It was when Rowena returned from a bathroom trip she'd put off for as long as she could that she found the curtain rod broken—bent, anyway. It was while she was putting the more-or-less straightened rod back into place that Belinda got ahold of the scissors again and tried to make “one of those books where it's hollow and you can keep stuff in it.” It was Damon who tried to see whether he could make the cat hang from the ceiling by its claws; Rowena was alerted not just by the animal's complaints this time but also by the sound of the bedsprings as the little scientist tried to gain the necessary altitude. The kids had evidently hit their stride. She set Damon down in the southeast corner of the living room and his sister in the northeast. She herself sat against the west wall and glared at them both.

“Bitch,” muttered Belinda, watching Rowena to see what she would do.

“It takes one to know one,” said Rowena. She wasn't going for soap at a time like this. Nobody was going anywhere until their parents got back.

They were taking an awfully long time. Rowena hoped Libby Antwerp's emergency had been nothing serious.

“She always does that,” said Damon.

“Always?”

“She's gone shopping,” said Belinda grumpily. “She always goes shopping and she never buys us anything.”

“That so,” said Rowena.

“She's mean,” said Damon. “Everybody's mean to us.”

“Can't imagine why,” said Rowena.

“I gotta go,” said Belinda.

“You just went.”

“I'm gonna wet my pants,” said Belinda, and did. Rowena was sure she'd done it on purpose but let her leave the room. She ignored Damon's sniggering.

Whatever mischief Belinda had been planning Rowena never found out, for the children's parents returned to save her.

“Not again,” said their mother.

“Hello,” said Rowena.

“Need a ride?” asked their father.

“Um, yes, I do.”

“Come on, then.” He dug his car keys back out of his pocket and started for the door. His wife snorted.

“Aren't you going to pay the young lady, Biff?” Biff pulled out his wallet and extracted a ten-dollar bill, which he handed wordlessly to Rowena. Rowena looked a moment at the bill she was holding. It was hardly compensation.

“Come on, then,” Biff repeated, and Rowena trudged behind him out to his car. Five minutes later, as she removed his hand from her knee for the second time, Rowena decided she'd had enough.

She informed him that he was committing sexual harassment, and threatened him with Sammy's law firm. She told him his kids were monsters and that she'd been overworked, underpaid, and underfed. She told him she'd been tricked into sitting in the first place, that she'd had things to do, a life to live. She told him all the way to her apartment building and he didn't say a word; only drove faster in response. As she opened the car door to escape he thrust a twenty-dollar bill at her; Rowena, who wasn't really interested in dragging anybody to court, accepted it without comment. She felt, actually, that she had just warmed up. As soon as she got back to her apartment, Rowena called her mother.

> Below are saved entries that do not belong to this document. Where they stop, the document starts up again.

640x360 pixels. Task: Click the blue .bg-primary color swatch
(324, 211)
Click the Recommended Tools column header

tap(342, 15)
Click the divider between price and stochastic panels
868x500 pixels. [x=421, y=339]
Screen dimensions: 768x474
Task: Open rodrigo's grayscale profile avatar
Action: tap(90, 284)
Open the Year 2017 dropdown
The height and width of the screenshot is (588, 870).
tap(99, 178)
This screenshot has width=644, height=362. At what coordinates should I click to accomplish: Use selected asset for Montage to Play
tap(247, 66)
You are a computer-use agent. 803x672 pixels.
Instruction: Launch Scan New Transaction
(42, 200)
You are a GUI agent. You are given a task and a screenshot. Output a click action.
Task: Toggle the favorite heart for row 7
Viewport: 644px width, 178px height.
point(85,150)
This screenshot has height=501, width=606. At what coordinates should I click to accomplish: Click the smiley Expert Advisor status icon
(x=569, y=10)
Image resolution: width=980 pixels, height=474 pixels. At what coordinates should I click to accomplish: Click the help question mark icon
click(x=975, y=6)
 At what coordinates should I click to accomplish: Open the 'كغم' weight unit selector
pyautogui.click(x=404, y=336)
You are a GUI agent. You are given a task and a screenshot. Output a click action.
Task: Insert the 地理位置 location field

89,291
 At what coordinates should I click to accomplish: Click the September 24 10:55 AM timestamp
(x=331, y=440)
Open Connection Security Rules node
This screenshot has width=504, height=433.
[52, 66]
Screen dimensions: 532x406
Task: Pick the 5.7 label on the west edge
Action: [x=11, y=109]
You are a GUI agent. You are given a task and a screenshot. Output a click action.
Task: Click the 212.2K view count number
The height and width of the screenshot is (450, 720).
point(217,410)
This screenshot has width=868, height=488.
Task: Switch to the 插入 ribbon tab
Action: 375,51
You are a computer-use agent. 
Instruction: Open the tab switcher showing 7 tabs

“You should be ashamed of yourself,” she said. “You owe me big time.”

“Rowena—”

“So how was the emergency shopping trip?”

“I bought you the cutest dress—”

“You want to bribe me, you're going to have to do better than that. Say, a house.”

“Just think of poor Libby; she doesn't get out much—”

“She gets out every chance she gets, from what I understand. Mother, you lied to me—”

“And I got you a lovely necklace to match, and there's a silk scarf I hardly ever wear that—”

“Dammit, Mother, will you listen to me?”

Her mother let out a gasp. “Rowena! Watch your language!”

“Don't you ever again—”

“Your father and I didn't raise you to talk like that. It's not ladylike.”

Rowena took a deep breath. And then she repeated for her mother, a bit forcefully, every rude word she knew. When she paused for breath her mother did not interrupt. Rowena listened. She could just hear shallow breathing.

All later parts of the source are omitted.